» **Brano da leggere**
※

Una giovane donna corrisponde con la terra che ha lasciato e per la quale si addolora
Fonte: English version
Basma Almaza – Diaspora 8 ottobre 2024
Immagine di copertina: Foto: Basma Almaza
Mia cara Gaza,
Ti scrivo dalla Malesia, a 7.632 chilometri di distanza.
Il mondo è rimasto fermo per tre lunghi anni durante il COVID-19, ma ora ti guarda in silenzio mentre soffri. È perché non sei l’Ucraina? È per questo che il tuo dolore è più facile da ignorare? Vedo persone che guardano la fuga sui loro schermi, da nord a sud, da Khan Younis a Deir Balah, e con ogni nuovo luogo di rifugio, si verifica un altro massacro.
Come fai a resistere, mia cara, dolce amica? Mi manchi così profondamente e mi addoloro per te, mentre il mondo rivolge la sua attenzione alla vita delle tartarughe. Non riesco a capire come proteggere le tartarughe sia diventato più importante che salvare vite umane. Il mondo ti ha dimenticato? O semplicemente non gliene importa più?
Ti mando sempre amore,
Basma
Cara Basma,
Qui le cose vanno male. Nonostante la mia popolazione eterogenea e gli alti livelli di istruzione, le mie scuole e università sono distrutte. Ciò significa che per almeno cinque anni non ci sarà un sistema educativo in città.
E il nostro sistema sanitario è stato distrutto, poiché gli ospedali sono diventati obiettivi di questo genocidio. Mi dispiace dirti che è per questo che i tuoi cugini non sono potuti venire, insieme ai loro figli. Riesci a immaginare la sofferenza della tua famiglia e di altre famiglie, sapendo che i loro cari sono stati uccisi in un ospedale mentre cercavano cure mediche per il cancro o mentre aspettavano un bambino?
Non riesco a immaginare quanto sia doloroso aspettare, senza dormire, notizie sulla sopravvivenza della tua famiglia, sentirsi impotenti, temendo la perdita dei tuoi cari in un istante.
Spero che tu sia al sicuro, Basma. Vorrei che ogni abitante di Gaza potesse essere al sicuro.
Con amore,
Gaza
Cara Gaza,
Ammetto di sentirmi in colpa perché sono al sicuro, a chilometri di distanza da te. Sto contando i giorni con respiri affannosi, aspettando che questa anima stanca venga liberata dal suo corpo stanco.
Quando dicono: “Ma sei sopravvissuta!”
Sorrido e annuisco,
cercando la ragazza che ero una volta,
persa tra le rovine della speranza.
Sono nata in questo tumulto, la mia infanzia è stata rovinata da una serie di guerre: Operazione Piombo Fuso (2008-2009), Operazione Pilastro di Difesa (2012), Operazione Margine Protettivo (2014) e innumerevoli scaramucce minori che non sono mai arrivate al telegiornale della sera.

※

Riscriva il passo del brano su Gaza compreso tra "Ti mando sempre" e "aspettavano un bambino?", sostituendo "ospedali" con "cliniche".

※

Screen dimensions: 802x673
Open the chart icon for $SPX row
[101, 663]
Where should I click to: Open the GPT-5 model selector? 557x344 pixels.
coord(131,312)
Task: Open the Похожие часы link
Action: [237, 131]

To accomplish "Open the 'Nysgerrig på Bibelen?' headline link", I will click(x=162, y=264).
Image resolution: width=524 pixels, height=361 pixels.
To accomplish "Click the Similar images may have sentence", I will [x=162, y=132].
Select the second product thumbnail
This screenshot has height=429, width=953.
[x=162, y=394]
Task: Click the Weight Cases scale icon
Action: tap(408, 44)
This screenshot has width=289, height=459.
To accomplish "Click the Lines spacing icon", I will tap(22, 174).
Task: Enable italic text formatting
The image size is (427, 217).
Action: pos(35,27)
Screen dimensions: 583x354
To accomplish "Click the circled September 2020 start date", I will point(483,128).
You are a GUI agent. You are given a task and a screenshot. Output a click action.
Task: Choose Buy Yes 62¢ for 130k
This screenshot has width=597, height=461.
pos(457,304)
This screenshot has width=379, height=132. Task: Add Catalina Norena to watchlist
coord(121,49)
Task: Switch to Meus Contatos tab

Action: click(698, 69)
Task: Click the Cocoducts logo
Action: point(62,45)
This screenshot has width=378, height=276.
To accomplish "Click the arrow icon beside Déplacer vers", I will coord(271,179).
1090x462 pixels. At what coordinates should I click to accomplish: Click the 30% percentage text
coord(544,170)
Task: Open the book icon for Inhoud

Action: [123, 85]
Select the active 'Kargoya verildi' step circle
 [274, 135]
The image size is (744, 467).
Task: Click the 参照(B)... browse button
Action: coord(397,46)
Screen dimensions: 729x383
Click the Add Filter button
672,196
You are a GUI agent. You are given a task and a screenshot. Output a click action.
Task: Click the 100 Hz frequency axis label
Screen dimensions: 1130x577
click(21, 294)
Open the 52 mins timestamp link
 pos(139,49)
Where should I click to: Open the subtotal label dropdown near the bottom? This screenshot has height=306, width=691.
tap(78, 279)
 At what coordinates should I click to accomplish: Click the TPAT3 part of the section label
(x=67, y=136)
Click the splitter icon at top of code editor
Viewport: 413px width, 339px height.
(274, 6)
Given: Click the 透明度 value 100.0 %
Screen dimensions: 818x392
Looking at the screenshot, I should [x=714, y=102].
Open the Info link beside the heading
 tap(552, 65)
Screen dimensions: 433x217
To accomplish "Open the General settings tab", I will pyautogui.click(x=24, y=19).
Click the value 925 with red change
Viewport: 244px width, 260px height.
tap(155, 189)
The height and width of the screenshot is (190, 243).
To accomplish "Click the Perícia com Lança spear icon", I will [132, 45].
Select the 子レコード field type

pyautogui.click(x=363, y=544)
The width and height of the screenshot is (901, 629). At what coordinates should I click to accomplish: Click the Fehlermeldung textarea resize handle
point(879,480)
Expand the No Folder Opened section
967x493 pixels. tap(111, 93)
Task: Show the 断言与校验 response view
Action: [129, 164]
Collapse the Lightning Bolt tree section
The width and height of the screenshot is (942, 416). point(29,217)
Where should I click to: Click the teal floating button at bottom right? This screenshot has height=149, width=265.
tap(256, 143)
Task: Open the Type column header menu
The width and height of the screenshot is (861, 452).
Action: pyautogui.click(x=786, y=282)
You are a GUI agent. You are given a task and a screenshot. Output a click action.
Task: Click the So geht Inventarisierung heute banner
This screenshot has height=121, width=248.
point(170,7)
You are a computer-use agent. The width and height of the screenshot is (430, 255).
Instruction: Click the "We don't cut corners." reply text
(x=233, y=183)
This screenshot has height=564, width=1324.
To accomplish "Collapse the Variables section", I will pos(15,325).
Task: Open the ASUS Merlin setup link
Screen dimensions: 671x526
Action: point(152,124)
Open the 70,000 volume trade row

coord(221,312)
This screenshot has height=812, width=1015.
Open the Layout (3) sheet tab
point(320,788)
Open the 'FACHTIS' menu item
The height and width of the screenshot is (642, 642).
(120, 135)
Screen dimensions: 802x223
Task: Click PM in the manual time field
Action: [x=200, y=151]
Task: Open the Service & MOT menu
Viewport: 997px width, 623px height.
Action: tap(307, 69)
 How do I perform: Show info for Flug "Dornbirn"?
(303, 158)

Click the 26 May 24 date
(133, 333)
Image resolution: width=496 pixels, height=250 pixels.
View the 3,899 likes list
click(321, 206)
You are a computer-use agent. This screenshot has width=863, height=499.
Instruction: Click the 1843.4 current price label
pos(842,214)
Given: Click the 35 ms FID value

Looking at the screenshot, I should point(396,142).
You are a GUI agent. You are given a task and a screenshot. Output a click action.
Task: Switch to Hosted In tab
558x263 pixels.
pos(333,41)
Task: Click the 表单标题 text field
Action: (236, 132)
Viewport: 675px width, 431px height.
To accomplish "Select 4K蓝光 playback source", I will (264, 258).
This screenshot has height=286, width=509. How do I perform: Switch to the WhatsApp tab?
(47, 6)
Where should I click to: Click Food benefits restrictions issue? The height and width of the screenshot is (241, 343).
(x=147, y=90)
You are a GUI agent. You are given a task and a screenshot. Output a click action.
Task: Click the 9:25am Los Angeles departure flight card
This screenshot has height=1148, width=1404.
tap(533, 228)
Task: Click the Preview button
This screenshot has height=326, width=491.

※

» **Soluzione esercizio**
Ti mando sempre amore,
Basma
Cara Basma,
Qui le cose vanno male. Nonostante la mia popolazione eterogenea e gli alti livelli di istruzione, le mie scuole e università sono distrutte. Ciò significa che per almeno cinque anni non ci sarà un sistema educativo in città.
E il nostro sistema sanitario è stato distrutto, poiché gli cliniche sono diventati obiettivi di questo genocidio. Mi dispiace dirti che è per questo che i tuoi cugini non sono potuti venire, insieme ai loro figli. Riesci a immaginare la sofferenza della tua famiglia e di altre famiglie, sapendo che i loro cari sono stati uccisi in un ospedale mentre cercavano cure mediche per il cancro o mentre aspettavano un bambino?